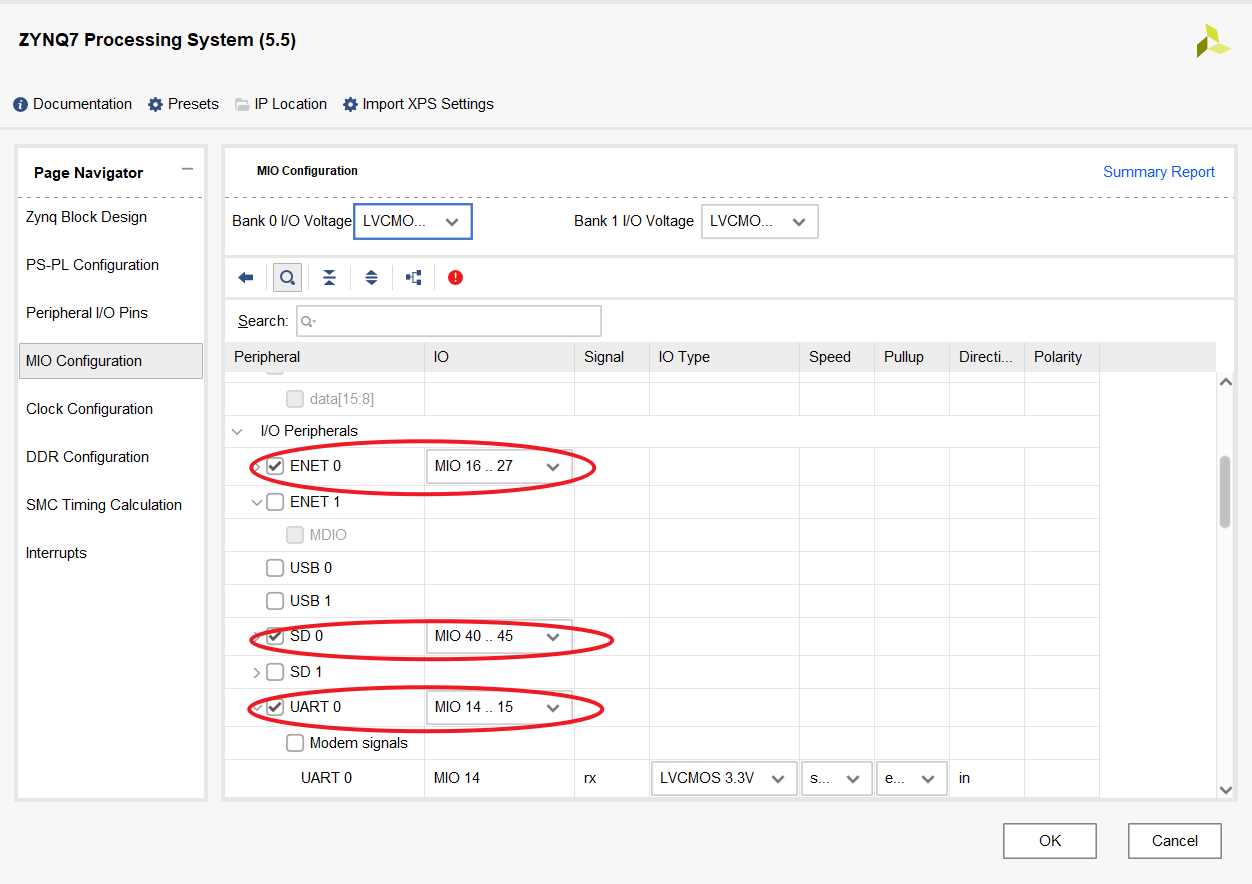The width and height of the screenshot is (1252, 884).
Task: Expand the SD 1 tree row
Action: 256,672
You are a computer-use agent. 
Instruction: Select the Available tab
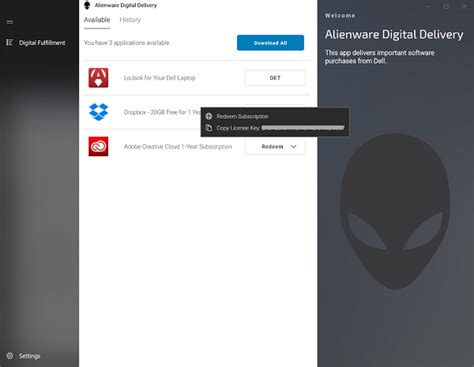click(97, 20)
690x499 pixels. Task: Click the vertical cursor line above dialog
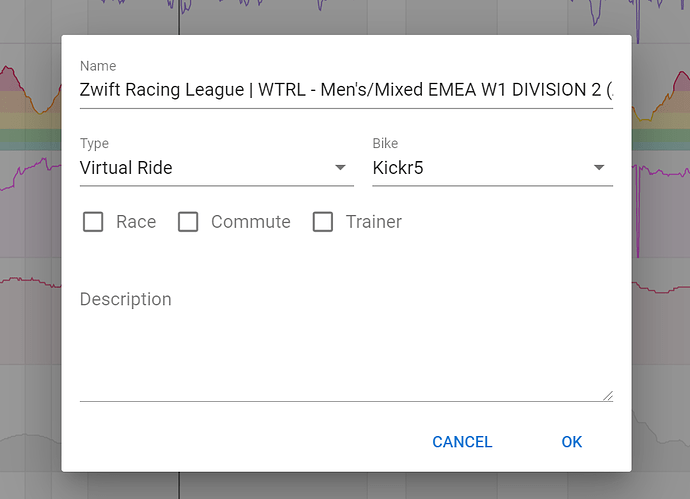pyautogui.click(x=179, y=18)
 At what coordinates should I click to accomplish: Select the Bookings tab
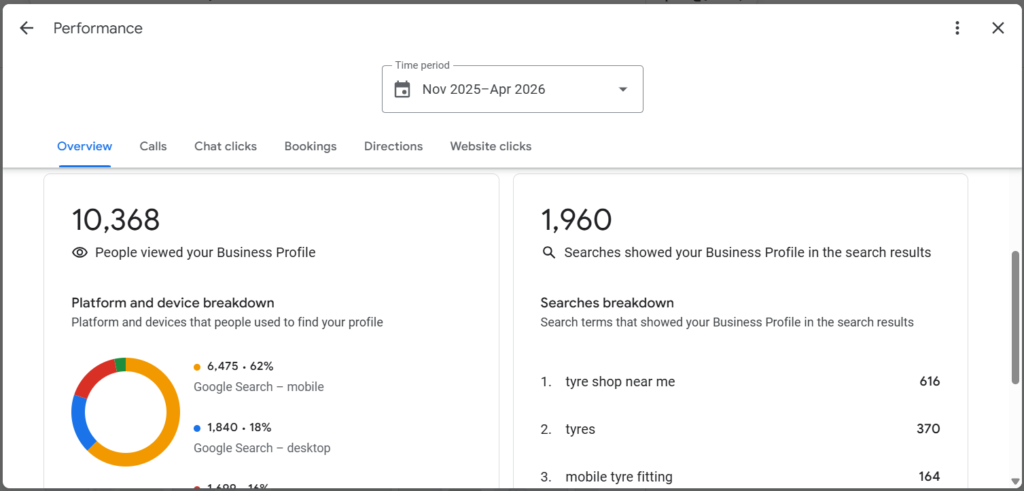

══════════

__Aim__: Rewrite the lines above as a numbered list, beginning with the line that contains "You are a computer-use agent." and continuing through the last line, both ends included. Omit blank lines and leave the pictures out.

__Written response__:
1. You are a computer-use agent. 
2. Instruction: Select the Available tab
3. click(97, 20)
4. 690x499 pixels. Task: Click the vertical cursor line above dialog
5. pyautogui.click(x=179, y=18)
6.  At what coordinates should I click to accomplish: Select the Bookings tab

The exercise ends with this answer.